PUBLISHED 03/02/2006
If you're like a lot of runners, your postworkout routine goes something like this: Stretch, drink water, shower, and get on with your day. Food? That can wait until you're hungry, right?
Not if you want to feel your best on your next run. When you run, you burn mostly glycogen, a fuel stored in your muscles. Your mission right after a run, therefore, is to eat, even if you don't feel hungry. And fast. No matter what time of day you run, the enzymes that are responsible for making glycogen are most active immediately postworkout-leaving you a 60-minute window in which those highly stimulated enzymes are at maximum capacity to produce glycogen.
"After exercise, especially following intensive or prolonged bouts, the body is primed to reload muscle glycogen," says Suzanne Girard Eberle, M.S., R.D., author of Endurance Sports Nutrition. Wait more than an hour to refuel, and your body's ability to make glycogen out of what you consume drops by an astounding 66 percent. And the longer you wait, the more likely you are to feel sluggish.
"Everything runners do is about how well we recover," says Lisa Dorfman, M.S., R.D., a sports nutritionist and marathoner. "That's when the gains from training come."
In that crucial first hour, shoot to consume 300 to 400 calories-ideally containing three grams of carbs to every one gram of protein.

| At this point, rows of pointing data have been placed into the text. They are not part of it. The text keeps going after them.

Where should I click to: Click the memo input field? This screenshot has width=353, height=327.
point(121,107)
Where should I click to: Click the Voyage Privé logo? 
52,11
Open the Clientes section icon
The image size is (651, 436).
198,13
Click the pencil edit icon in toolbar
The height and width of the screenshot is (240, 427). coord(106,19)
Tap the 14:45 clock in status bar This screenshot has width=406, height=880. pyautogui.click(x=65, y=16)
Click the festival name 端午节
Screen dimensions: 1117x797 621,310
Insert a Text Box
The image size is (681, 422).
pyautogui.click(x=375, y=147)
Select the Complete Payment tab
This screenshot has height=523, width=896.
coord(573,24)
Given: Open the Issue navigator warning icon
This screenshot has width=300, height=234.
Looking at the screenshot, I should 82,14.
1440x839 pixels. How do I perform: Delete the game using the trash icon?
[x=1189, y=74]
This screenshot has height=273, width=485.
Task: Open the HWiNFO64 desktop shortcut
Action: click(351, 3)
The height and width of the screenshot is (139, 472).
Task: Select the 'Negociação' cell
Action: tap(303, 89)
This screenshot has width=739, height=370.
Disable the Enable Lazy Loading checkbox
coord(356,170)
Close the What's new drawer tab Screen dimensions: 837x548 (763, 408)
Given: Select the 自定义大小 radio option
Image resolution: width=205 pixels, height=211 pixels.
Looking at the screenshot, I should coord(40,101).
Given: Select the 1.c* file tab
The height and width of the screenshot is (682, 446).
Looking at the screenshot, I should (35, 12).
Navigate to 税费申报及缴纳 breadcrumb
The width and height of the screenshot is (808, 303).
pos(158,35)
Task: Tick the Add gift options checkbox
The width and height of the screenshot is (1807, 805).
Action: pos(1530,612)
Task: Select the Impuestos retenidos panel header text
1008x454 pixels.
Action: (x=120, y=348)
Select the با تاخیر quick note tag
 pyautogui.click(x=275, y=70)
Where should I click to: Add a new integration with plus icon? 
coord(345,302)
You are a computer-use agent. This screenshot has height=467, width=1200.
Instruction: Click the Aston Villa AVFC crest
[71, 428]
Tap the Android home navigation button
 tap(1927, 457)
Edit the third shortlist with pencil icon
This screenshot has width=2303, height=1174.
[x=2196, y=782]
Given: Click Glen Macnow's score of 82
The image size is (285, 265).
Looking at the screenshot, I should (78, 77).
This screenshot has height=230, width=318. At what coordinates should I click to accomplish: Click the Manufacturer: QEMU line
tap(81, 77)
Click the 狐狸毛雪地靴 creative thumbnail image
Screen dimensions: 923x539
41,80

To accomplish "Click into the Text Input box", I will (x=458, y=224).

Your body's already primed to make glycogen out of simple carbs, and a little protein helps repair muscle-tissue microdamage. Of course, what you'll feel like eating (or drinking, or not) after a 7 a.m. run will probably differ from what you'll want after a run in the noon heat or between work and dinner. Here's how to maximize the refueling window, whatever time of day you run.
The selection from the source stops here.